Task item - All of the records should be given again exactly as they appear.

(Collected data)
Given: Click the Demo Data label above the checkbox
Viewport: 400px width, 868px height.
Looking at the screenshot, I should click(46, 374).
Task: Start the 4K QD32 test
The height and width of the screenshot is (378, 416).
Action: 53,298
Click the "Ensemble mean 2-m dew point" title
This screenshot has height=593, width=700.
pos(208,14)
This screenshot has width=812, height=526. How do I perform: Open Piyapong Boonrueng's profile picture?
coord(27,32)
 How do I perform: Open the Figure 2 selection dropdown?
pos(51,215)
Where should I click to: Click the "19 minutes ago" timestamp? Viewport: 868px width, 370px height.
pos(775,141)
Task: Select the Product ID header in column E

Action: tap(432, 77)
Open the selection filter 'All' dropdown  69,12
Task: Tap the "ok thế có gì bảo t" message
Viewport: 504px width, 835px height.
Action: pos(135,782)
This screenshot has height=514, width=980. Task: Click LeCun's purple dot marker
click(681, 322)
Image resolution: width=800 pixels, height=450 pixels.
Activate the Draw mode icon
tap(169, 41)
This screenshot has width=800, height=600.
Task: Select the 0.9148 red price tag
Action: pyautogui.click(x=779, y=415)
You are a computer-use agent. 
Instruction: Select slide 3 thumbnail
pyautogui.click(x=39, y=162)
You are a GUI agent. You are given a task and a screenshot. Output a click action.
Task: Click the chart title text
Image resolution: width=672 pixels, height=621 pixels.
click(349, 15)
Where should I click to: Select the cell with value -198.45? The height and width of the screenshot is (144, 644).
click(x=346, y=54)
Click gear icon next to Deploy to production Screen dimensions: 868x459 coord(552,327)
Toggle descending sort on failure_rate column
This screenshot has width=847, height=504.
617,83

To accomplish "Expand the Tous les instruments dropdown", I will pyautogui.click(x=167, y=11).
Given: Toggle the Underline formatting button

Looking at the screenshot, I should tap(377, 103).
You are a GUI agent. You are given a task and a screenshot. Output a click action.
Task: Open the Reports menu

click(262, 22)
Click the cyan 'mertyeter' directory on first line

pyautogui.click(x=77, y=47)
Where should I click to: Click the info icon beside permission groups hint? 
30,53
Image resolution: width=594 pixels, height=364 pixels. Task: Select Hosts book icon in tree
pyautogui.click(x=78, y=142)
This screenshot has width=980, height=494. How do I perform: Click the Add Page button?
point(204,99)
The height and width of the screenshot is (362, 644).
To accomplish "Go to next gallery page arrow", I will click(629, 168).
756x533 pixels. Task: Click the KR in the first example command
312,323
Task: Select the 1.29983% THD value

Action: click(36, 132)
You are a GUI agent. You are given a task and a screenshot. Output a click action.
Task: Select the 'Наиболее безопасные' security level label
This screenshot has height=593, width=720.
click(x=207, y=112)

Finished exercise -
Given: Click the Demo Data label above the checkbox
Viewport: 400px width, 868px height.
Looking at the screenshot, I should click(46, 374).
Task: Start the 4K QD32 test
The height and width of the screenshot is (378, 416).
Action: 53,298
Click the "Ensemble mean 2-m dew point" title
This screenshot has height=593, width=700.
pos(208,14)
This screenshot has width=812, height=526. How do I perform: Open Piyapong Boonrueng's profile picture?
coord(27,32)
 How do I perform: Open the Figure 2 selection dropdown?
pos(51,215)
Where should I click to: Click the "19 minutes ago" timestamp? Viewport: 868px width, 370px height.
pos(775,141)
Task: Select the Product ID header in column E

Action: tap(432, 77)
Open the selection filter 'All' dropdown  69,12
Task: Tap the "ok thế có gì bảo t" message
Viewport: 504px width, 835px height.
Action: pos(135,782)
This screenshot has height=514, width=980. Task: Click LeCun's purple dot marker
click(681, 322)
Image resolution: width=800 pixels, height=450 pixels.
Activate the Draw mode icon
tap(169, 41)
This screenshot has width=800, height=600.
Task: Select the 0.9148 red price tag
Action: pyautogui.click(x=779, y=415)
You are a computer-use agent. 
Instruction: Select slide 3 thumbnail
pyautogui.click(x=39, y=162)
You are a GUI agent. You are given a task and a screenshot. Output a click action.
Task: Click the chart title text
Image resolution: width=672 pixels, height=621 pixels.
click(349, 15)
Where should I click to: Select the cell with value -198.45? The height and width of the screenshot is (144, 644).
click(x=346, y=54)
Click gear icon next to Deploy to production Screen dimensions: 868x459 coord(552,327)
Toggle descending sort on failure_rate column
This screenshot has width=847, height=504.
617,83

To accomplish "Expand the Tous les instruments dropdown", I will pyautogui.click(x=167, y=11).
Given: Toggle the Underline formatting button

Looking at the screenshot, I should tap(377, 103).
You are a GUI agent. You are given a task and a screenshot. Output a click action.
Task: Open the Reports menu

click(262, 22)
Click the cyan 'mertyeter' directory on first line

pyautogui.click(x=77, y=47)
Where should I click to: Click the info icon beside permission groups hint? 
30,53
Image resolution: width=594 pixels, height=364 pixels. Task: Select Hosts book icon in tree
pyautogui.click(x=78, y=142)
This screenshot has width=980, height=494. How do I perform: Click the Add Page button?
point(204,99)
The height and width of the screenshot is (362, 644).
To accomplish "Go to next gallery page arrow", I will click(629, 168).
756x533 pixels. Task: Click the KR in the first example command
312,323
Task: Select the 1.29983% THD value

Action: click(36, 132)
You are a GUI agent. You are given a task and a screenshot. Output a click action.
Task: Select the 'Наиболее безопасные' security level label
This screenshot has height=593, width=720.
click(x=207, y=112)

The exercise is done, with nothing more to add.